Actual cuts have been only about 1 million barrels a day. Still, they have helped to drive oil prices back from levels below $50 a barrel toward $60 a barrel. They also have dented global oil inventories, raising the prospect of OPEC having to lift production at some point this year — most likely to meet increased demand due to a jump in gasoline use during the summer driving season in the United States.

Although OPEC’s compliance with overall quotas is shaky, a decision to strictly observe the cuts would mean the organization taking another 700,000 barrels a day off the markets.

Oil prices edged higher Thursday after OPEC’s decision and figures showing that U.S. supplies of gasoline and other refined products fell. The market also got a lift as world markets rebounded from their sharp declines earlier in the week.

Qatar’s oil minister, Abdullah bin Hamad Al Attiyah, said OPEC was generally satisfied with output levels.

“I think compliance has been very good and also the ministers have given complete assurance that there will be continued commitment,” Al Attiyah said. He said for now, OPEC has agreed to meet again on Sept. 11 in Vienna and Dec. 5 in Abu Dhabi, in the United Arab Emirates.

Among those who reportedly backed keeping output steady — though possibly ending overproduction above agreed levels — is Saudi Arabia’s oil minister, Ali Naimi, whose country is OPEC’s No. 1 producer.

In comments carried by the Saudi-owned Al Hayat newspaper, Naimi said the “markets are comfortable, stocks are comfortable, so there is no need to change production,” adding that the two recent cutbacks were “good and appropriate” decisions.

In its monthly oil report on Tuesday, the International Energy Agency said that — without Iraq and Angola, which are not bound by quotas — daily OPEC oil production last month was at 26.8 million barrels a day. Total OPEC output last month averaged 30.2 million barrels — 400,000 barrels less than OPEC should produce to meet world demand, said the IEA, the energy watchdog of the world’s major industrialized countries.

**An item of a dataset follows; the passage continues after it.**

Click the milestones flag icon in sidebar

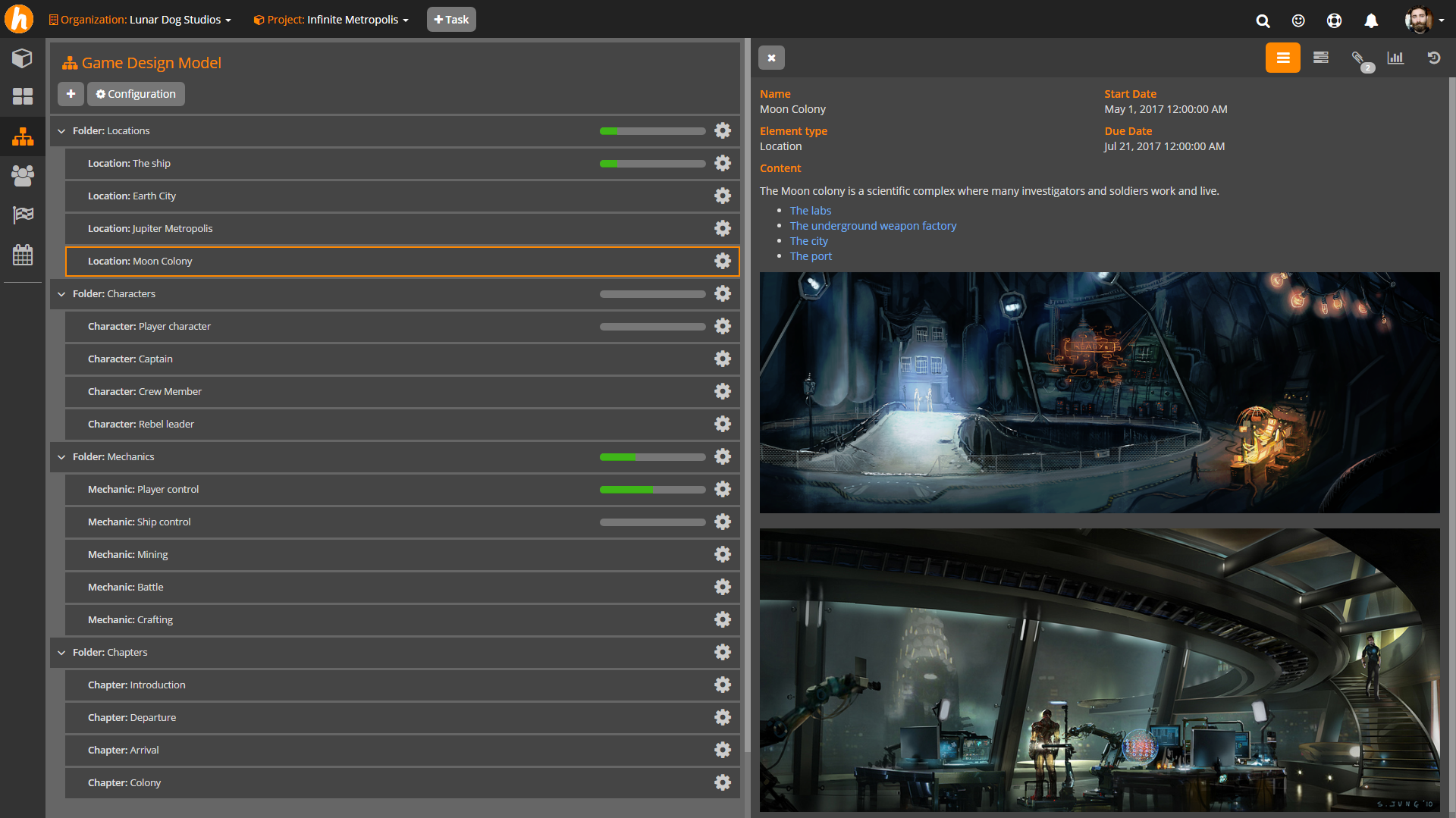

OPEC, in its own monthly report issued Thursday, raised estimated output requirements, saying the organization needed to produce 180,000 more barrels a day between April and June than it forecast last month.

For the year, said the report, OPEC will need to boost output by a daily 150,000 barrels to 30.4. million barrels a day. It put global oil demand at 85.5 million barrels a day — up by about 100,000 barrels a day over its previous forecast.

The two cuts in the past four months have contributed to relative stability that has kept benchmark crude between $50 and $60 a barrel — down from the record highs of above $78 a barrel last summer, but still around 40 percent above 2004 levels.

Present prices leave comfortable profit margins both for producers and the major oil companies. Assuming economies are healthy, they also are below the pain threshold that leads to less world consumption.

“We seek prices that are stable, sustainable and acceptable to producers and consumers alike,” said Mohammed al-Hamli, the United Arab Emirates’ oil minister and OPEC president.

But despite apparent satisfaction with present price levels, al-Hamli expressed concern about the weak U.S. dollar, nothing that was “having a significant effect on the purchasing power of oil-producing developing countries in many parts of the world.”